AttributeError: 'SessionStore' object has no attribute '_session_cache'
  File "django/contrib/sessions/backends/base.py", line 215, in _get_session
    return self._session_cache
SynchronousOnlyOperation: You cannot call this from an async context - use a thread or sync_to_async.
  File "asgiref/sync.py", line 191, in main_wrap
    _restore_context(context[0])
  File "asgiref/sync.py", line 23, in _restore_context
    if cvar.get() != context.get(cvar):
  File "django/utils/functional.py", line 240, in inner
    self._setup()
  File "django/utils/functional.py", line 376, in _setup
    self._wrapped = self._setupfunc()
  File "django/contrib/auth/middleware.py", line 23, in <lambda>
    request.user = SimpleLazyObject(lambda: get_user(request))
  File "django/contrib/auth/middleware.py", line 11, in get_user
    request._cached_user = auth.get_user(request)
  File "django/contrib/auth/__init__.py", line 174, in get_user
    user_id = _get_user_session_key(request)
  File "django/contrib/auth/__init__.py", line 58, in _get_user_session_key
    return get_user_model()._meta.pk.to_python(request.session[SESSION_KEY])
  File "django/contrib/sessions/backends/base.py", line 65, in __getitem__
    return self._session[key]
  File "django/contrib/sessions/backends/base.py", line 220, in _get_session
    self._session_cache = self.load()
  File "django/contrib/sessions/backends/db.py", line 43, in load
    s = self._get_session_from_db()
  File "django/contrib/sessions/backends/db.py", line 32, in _get_session_from_db
    return self.model.objects.get(
  File "django/db/models/manager.py", line 85, in manager_method
    return getattr(self.get_queryset(), name)(*args, **kwargs)
  File "django/db/models/query.py", line 425, in get
    num = len(clone)
  File "django/db/models/query.py", line 269, in __len__
    self._fetch_all()
  File "django/db/models/query.py", line 1303, in _fetch_all
    self._result_cache = list(self._iterable_class(self))
  File "django/db/models/query.py", line 53, in __iter__
    results = compiler.execute_sql(chunked_fetch=self.chunked_fetch, chunk_size=self.chunk_size)
  File "django/db/models/sql/compiler.py", line 1152, in execute_sql
    cursor = self.connection.cursor()
  File "django/utils/asyncio.py", line 24, in inner
    raise SynchronousOnlyOperation(message)

Have you looked at the docs for asynchronous middleware? Perhaps the ‘sync_and_async_middleware’ decorator + example might help.

The error is telling you that that it can not perform the sync ORM operation to fetch the user from the db within an async context. Within async code, you can use the sync_to_async wrapper.

@massover I’d been looking at the middleware docs, but was a bit confused as to why exactly it would be needed in this case.

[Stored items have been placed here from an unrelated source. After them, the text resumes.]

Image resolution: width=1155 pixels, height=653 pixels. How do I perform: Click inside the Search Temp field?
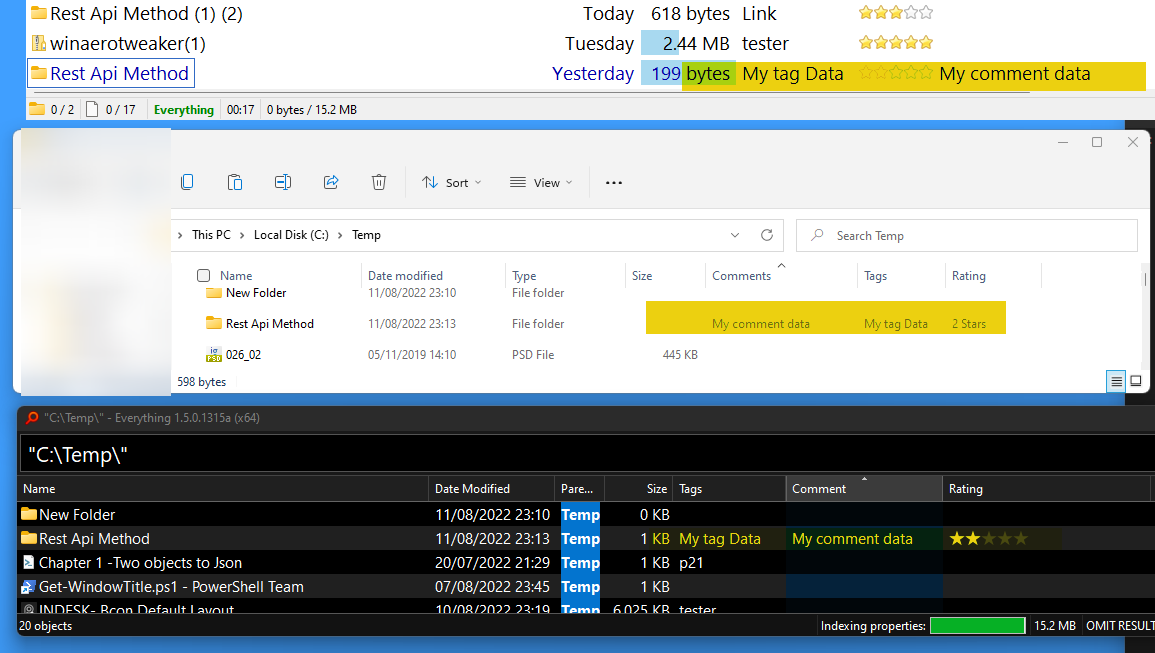(x=966, y=235)
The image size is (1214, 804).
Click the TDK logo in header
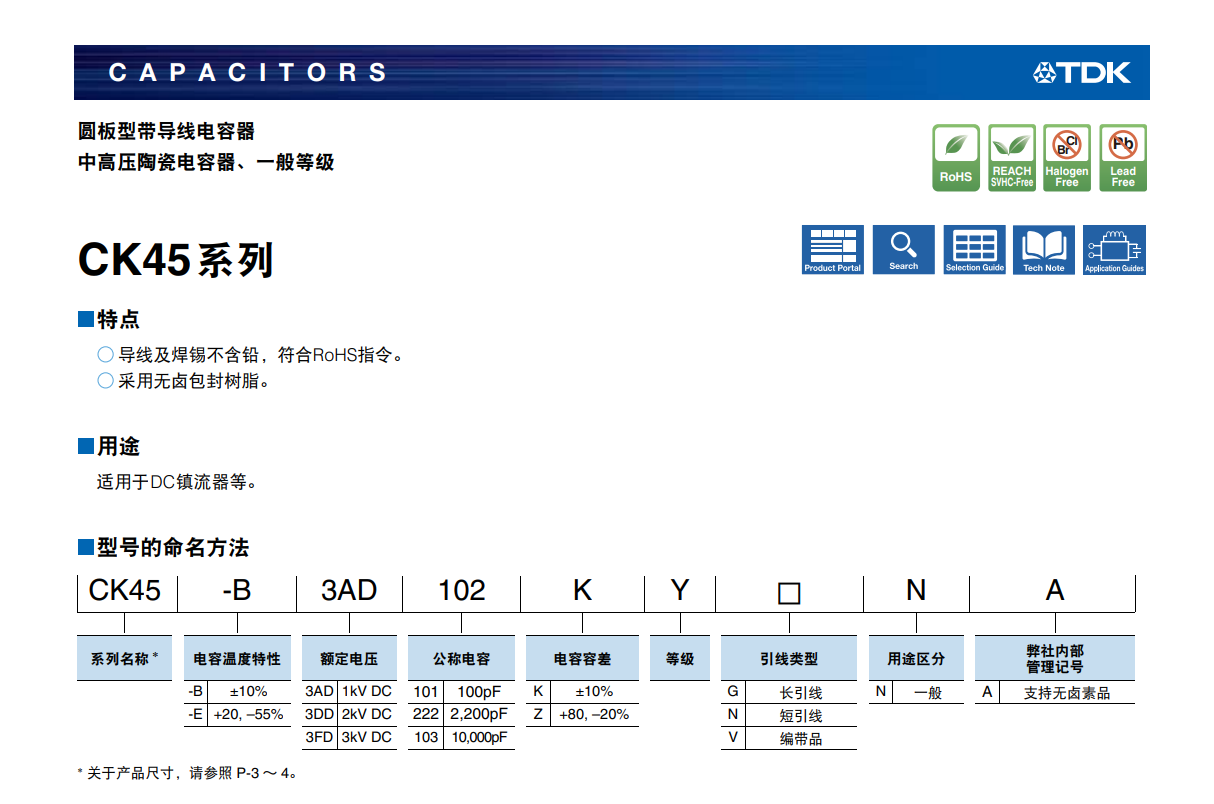[1082, 72]
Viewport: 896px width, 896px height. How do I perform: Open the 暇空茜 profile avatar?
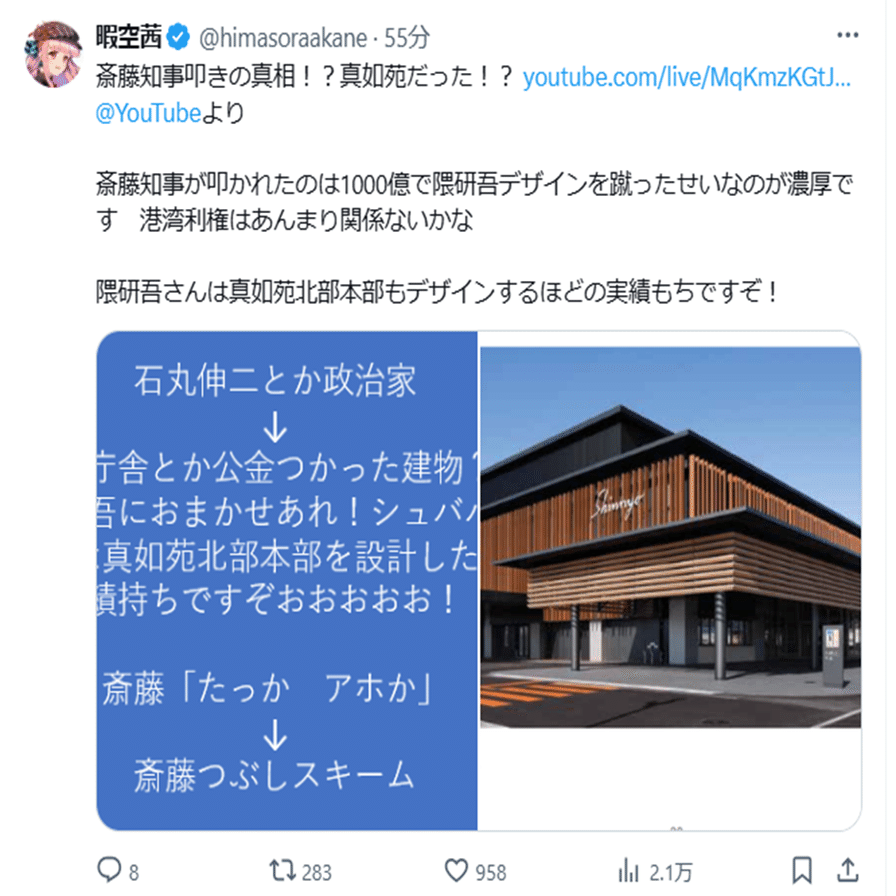pyautogui.click(x=54, y=54)
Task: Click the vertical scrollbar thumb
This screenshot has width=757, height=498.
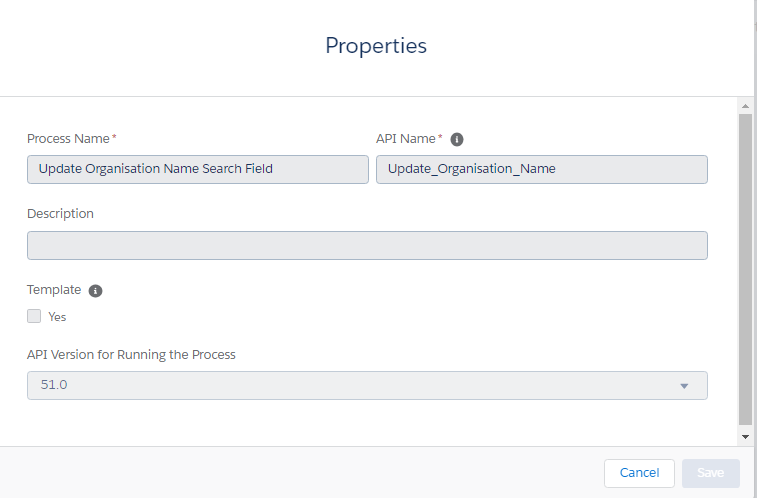Action: (744, 268)
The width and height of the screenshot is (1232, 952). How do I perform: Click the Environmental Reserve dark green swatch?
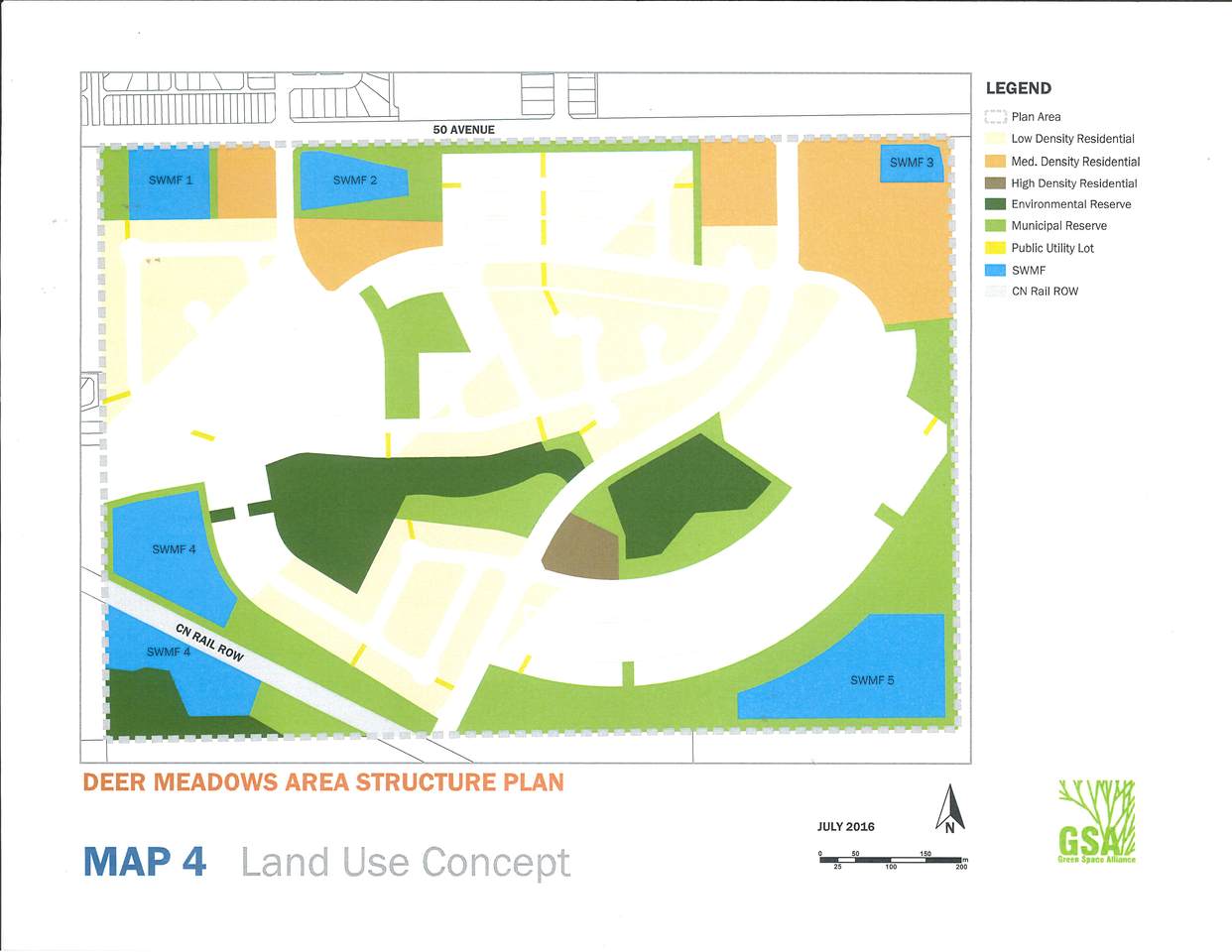pyautogui.click(x=995, y=204)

What confused me, was this part of the docs:

Middleware can support any combination of synchronous and asynchronous requests. Django will adapt requests to fit the middleware’s requirements if it cannot support both, but at a performance penalty. […] By default, Django assumes that your middleware is capable of handling only synchronous requests.

It sounded to me like it should be no problem, since our middleware didn’t explicitly state itself as being an asynchronous middleware.

What I didn’t realise was that the old MiddlewareMixin that was used to make old-style middleware compatible with new-style middleware, was updated in Django 3.1 to add the property async_capable = True which I guess is what’s causing the issue.

I guess the quick fix here is to add async_capable = False to our middleware class.

Thank you for your input, it wasn’t at all obvious to me, and the problem would’ve been even bigger once we got to the bigger projects we have.